_Problem details:_
Please reproduce, exactly and with nothing added, the line containing "Assuefazione (193, 215)" and every line after it to the end of the records.

_Records supplied:_
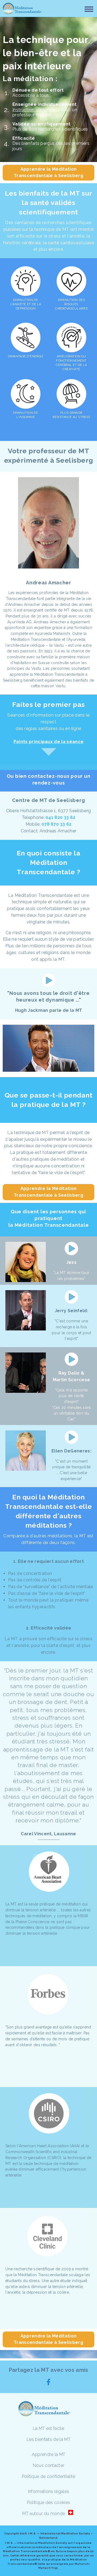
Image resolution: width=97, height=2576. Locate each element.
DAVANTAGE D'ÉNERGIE (25, 356)
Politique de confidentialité (48, 2476)
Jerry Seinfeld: (71, 1310)
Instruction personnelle (36, 109)
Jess (71, 1262)
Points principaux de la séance (48, 741)
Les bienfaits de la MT (48, 2439)
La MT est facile (48, 2428)
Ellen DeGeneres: (71, 1451)
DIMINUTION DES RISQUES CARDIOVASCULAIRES (71, 304)
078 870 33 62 (55, 824)
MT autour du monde (43, 2513)
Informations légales (48, 2491)
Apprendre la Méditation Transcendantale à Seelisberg (48, 172)
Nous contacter (48, 2465)
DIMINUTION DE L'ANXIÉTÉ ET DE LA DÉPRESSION (25, 304)
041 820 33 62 (59, 817)
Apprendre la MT (48, 2454)
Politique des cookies (48, 2502)
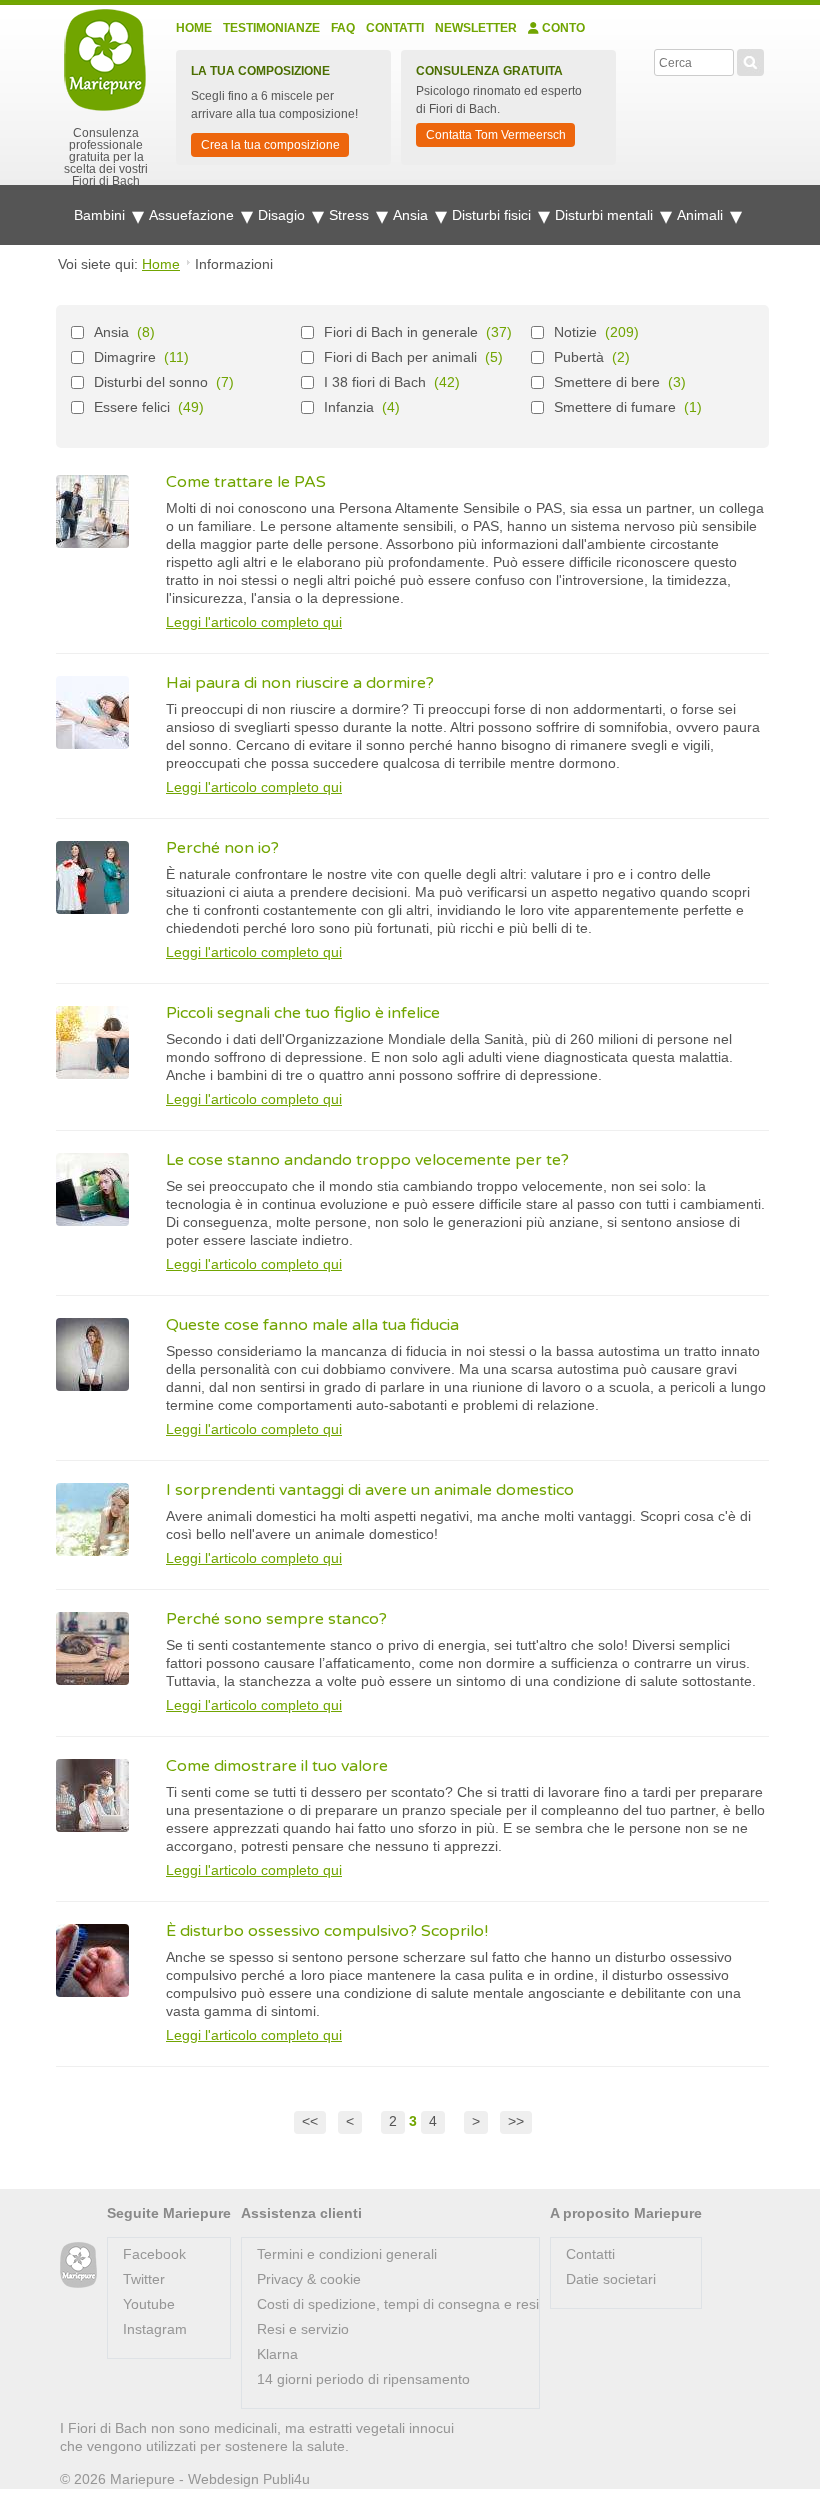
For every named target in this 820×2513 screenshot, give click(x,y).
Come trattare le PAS (246, 482)
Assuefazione (193, 215)
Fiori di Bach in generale (401, 332)
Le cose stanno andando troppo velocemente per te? (367, 1160)
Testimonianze (271, 28)
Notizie (575, 332)
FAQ (343, 28)
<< (310, 2121)
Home (194, 28)
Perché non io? (222, 848)
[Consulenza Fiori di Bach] (78, 2265)
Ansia (412, 215)
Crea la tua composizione (270, 145)
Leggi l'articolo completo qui (254, 622)
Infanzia (349, 407)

_Exercise answer:_
Assuefazione (193, 215)
Fiori di Bach in generale (401, 332)
Le cose stanno andando troppo velocemente per te? (367, 1160)
Testimonianze (271, 28)
Notizie (575, 332)
FAQ (343, 28)
<< (310, 2121)
Home (194, 28)
Perché non io? (222, 848)
[Consulenza Fiori di Bach] (78, 2265)
Ansia (412, 215)
Crea la tua composizione (270, 145)
Leggi l'articolo completo qui (254, 622)
Infanzia (349, 407)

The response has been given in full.